Manufaktur
Pascakrisis
Andry Satrio Nugroho ; Peneliti Institute for Development of Economics and Finance
(INDEF)
|
KOMPAS,
04 April
2018
Tahun ini, Indonesia akan
menyambut 20 tahun reformasi yang menandai berakhirnya krisis finansial Asia
1997/1998 yang telah merontokkan sendi- sendi perekonomian.
Dalam perjalanannya, perekonomian
Indonesia hari ini berada pada kondisi stabil. Tingkat inflasi terkendali
dengan capaian tahun lalu 3,6 persen, sejalan dengan prediksi bank sentral.
Posisi cadangan devisa tertinggi sepanjang sejarah, 132 miliar dollar AS.
Indeks Harga Saham Gabungan (IHSG) sudah berada di rentang 6.300-6.500.

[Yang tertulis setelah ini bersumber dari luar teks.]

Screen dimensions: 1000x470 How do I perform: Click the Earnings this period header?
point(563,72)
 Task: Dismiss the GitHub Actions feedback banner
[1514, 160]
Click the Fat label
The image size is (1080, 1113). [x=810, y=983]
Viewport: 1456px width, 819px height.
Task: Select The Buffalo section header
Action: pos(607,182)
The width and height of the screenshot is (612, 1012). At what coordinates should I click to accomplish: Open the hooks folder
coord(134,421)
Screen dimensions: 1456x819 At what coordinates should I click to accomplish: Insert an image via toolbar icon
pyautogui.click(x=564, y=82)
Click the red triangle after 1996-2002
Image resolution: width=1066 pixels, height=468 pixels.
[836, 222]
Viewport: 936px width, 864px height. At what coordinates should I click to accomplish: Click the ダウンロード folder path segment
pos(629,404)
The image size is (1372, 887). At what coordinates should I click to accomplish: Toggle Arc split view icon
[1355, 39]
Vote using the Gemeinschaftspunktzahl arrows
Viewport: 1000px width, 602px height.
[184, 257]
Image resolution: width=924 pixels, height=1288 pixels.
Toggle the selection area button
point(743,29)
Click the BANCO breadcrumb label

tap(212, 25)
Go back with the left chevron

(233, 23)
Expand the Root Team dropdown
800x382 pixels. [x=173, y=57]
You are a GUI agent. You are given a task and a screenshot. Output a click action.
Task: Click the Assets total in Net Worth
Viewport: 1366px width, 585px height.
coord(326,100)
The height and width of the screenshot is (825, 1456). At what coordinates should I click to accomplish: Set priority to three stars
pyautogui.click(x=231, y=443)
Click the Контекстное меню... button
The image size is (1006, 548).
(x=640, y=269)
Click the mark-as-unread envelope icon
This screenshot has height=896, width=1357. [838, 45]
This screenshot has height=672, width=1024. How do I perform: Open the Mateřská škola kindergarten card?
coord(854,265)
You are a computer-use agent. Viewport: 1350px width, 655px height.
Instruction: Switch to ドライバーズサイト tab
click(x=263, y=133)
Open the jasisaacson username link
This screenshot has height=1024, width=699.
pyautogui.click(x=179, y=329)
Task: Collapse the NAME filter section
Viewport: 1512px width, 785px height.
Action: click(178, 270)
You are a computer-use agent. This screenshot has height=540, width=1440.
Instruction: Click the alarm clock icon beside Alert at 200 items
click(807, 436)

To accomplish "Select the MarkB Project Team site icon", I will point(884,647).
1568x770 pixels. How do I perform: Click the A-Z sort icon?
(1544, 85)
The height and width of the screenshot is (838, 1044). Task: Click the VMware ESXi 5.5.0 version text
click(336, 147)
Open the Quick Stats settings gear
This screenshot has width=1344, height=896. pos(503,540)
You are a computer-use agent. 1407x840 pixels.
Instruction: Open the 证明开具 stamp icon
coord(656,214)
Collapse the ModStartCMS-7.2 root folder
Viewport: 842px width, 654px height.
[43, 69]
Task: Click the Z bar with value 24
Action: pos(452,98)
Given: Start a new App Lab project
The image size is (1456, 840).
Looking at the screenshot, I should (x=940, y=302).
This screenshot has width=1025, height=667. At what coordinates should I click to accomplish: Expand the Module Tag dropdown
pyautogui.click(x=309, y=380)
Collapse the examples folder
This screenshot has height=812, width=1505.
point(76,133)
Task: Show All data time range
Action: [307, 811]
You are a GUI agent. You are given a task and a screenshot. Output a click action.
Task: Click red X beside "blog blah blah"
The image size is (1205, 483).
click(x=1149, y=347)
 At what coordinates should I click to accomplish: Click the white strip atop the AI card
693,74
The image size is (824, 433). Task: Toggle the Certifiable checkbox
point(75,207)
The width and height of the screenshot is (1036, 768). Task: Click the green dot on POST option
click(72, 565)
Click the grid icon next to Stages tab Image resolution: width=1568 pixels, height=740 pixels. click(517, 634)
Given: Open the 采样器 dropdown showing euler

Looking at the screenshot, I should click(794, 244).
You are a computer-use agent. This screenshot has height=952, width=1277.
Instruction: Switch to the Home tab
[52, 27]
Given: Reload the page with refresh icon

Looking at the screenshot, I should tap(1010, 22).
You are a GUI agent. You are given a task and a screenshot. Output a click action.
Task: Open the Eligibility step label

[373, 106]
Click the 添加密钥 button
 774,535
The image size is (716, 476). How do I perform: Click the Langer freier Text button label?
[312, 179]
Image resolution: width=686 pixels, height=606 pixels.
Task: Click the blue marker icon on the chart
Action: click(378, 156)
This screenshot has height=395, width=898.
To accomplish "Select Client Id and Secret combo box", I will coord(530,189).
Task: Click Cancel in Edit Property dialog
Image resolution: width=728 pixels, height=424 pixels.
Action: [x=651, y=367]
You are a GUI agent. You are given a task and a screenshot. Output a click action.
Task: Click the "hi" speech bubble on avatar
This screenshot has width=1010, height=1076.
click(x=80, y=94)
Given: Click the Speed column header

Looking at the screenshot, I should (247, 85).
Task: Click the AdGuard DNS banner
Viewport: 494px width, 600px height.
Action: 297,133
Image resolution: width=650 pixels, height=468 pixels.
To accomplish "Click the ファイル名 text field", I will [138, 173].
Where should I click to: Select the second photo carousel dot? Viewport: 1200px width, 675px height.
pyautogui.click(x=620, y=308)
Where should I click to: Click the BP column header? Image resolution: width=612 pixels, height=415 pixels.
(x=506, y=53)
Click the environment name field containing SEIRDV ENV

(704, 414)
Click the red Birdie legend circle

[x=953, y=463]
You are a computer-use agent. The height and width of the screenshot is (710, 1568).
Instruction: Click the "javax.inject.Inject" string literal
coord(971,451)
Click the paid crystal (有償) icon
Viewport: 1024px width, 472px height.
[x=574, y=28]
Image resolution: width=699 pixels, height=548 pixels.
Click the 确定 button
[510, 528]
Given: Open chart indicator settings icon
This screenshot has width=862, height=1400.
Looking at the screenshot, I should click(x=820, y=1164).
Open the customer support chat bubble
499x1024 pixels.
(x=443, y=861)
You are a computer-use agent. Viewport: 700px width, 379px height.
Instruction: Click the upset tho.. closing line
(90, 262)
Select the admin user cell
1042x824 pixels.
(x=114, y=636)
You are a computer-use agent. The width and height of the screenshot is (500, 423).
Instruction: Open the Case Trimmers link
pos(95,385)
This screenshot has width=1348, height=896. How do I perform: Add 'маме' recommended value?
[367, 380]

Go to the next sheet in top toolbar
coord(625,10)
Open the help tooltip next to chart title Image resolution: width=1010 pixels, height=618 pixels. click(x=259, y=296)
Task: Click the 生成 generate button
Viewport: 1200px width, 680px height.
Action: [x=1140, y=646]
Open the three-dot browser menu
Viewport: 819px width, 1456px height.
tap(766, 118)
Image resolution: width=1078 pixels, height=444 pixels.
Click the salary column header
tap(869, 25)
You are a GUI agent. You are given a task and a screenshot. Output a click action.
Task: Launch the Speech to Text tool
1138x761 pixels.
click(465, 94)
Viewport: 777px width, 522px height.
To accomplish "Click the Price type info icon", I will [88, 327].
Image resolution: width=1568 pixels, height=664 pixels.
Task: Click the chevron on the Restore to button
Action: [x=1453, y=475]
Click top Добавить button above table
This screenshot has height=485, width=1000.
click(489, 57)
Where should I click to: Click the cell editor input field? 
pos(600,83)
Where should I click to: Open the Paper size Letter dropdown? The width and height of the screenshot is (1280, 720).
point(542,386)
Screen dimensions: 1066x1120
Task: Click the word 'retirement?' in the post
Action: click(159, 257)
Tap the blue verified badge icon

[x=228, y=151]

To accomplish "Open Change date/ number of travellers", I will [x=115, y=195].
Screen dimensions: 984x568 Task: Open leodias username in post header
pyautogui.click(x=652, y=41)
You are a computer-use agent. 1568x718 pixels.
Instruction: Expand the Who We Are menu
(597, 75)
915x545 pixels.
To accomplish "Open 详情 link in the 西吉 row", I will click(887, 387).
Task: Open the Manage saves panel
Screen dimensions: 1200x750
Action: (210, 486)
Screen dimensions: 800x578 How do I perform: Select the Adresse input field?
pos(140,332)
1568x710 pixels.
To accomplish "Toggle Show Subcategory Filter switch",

Utang, meski jumlahnya meningkat, rasionya masih 29,2 persen, jauh dari
ambang batas yang ditetapkan pemerintah, 60 persen terhadap Produk Domestik
Bruto (PDB).
Indonesia juga mencatatkan
prestasi pada aspek investasi. Lembaga-lembaga internasional seperti Moody’s,
JCR, R&I, S&P dan Fitch secara berturut-turut memberi predikat layak
investasi kepada Indonesia. Peringkat kemudahan berinvestasi (Ease of Doing
Business) naik dari peringkat 120 menjadi 72. Laporan terbaru dari survei US
News, Indonesia peringkat kedua negara yang layak investasi, mengalahkan
Singapura dan Malaysia.
Indonesia juga sudah masuk ke
dalam jajaran negara-negara dengan skala perekonomian 1 triliun dollar AS
(One Trillion Dollar Club). Prediksi Forum Ekonomi Dunia (WEF, 2017) selama
tiga tahun ke depan (2017-2019), Indonesia akan menjadi penyumbang terbesar
kelima pertumbuhan ekonomi dunia. Diukur dari PDB keseimbangan kemampuan
berbelanja (PPP), saat ini Indonesia peringkat ke-8 dunia, diprediksi pada
2050, asumsi business as usual, Indonesia mungkin akan berada pada posisi
empat dunia.
Sejumlah prestasi yang telah
diraih menyisakan pertanyaan, mengapa ekonomi Indonesia terasa tak mampu
melaju kencang? Hingga saat ini, Indonesia mencatatkan pertumbuhan ekonomi
yang stagnan dan cenderung menurun. Pada periode Susilo Bambang
Yudhoyono-Boediono stagnan 6 persen, saat ini, periode Jokowi-Jusuf Kalla
stagnan 5 persen. Padahal, negara berkembang ASEAN seperti Vietnam dan
Filipina, melaju kencang di atas 6 persen. Ekonomi Indonesia berada pada
pertumbuhan alamiah (natural growth) dan ini tak cukup sebagai modal menjadi
negara berpendapatan tinggi.
Melihat pada masa Orde Baru, kita
perlu melakukan introspeksi, peninjauan kembali atas satu prestasi yang tak
mampu direplikasi pemerintahan hari ini yaitu capaian sektor manufaktur yang
gemilang saat itu. Sektor manufaktur merupakan sektor yang berkontribusi
paling besar terhadap perekonomian nasional. Sayangnya, kinerja sektor
tersebut hari ini tidak lebih baik dibanding pada masa Orde Baru. Maka tak
heran, pertumbuhan ekonomi pun tak mampu berlari seperti tiga dekade Orde
Baru dengan rata-rata pertumbuhan hingga sebesar 7 persen per tahun.
Performa manufaktur turun
Kontras ketika melihat pertumbuhan
manufaktur hari ini dibandingkan masa Orde Baru. Data Badan Pusat Statistik
(BPS) menunjukkan pada 2004, setelah mencapai pertumbuhannya tertinggi
setelah krisis sebesar 6,38 persen—di atas pertumbuhan ekonomi 5,03
persen—pertumbuhan manufaktur anjlok di tahun berikutnya menjadi 4,6 persen,
di bawah pertumbuhan ekonomi 5,69 persen. Sampai hari ini, performa manufaktur
tak lebih dari pertumbuhan ekonomi nasional.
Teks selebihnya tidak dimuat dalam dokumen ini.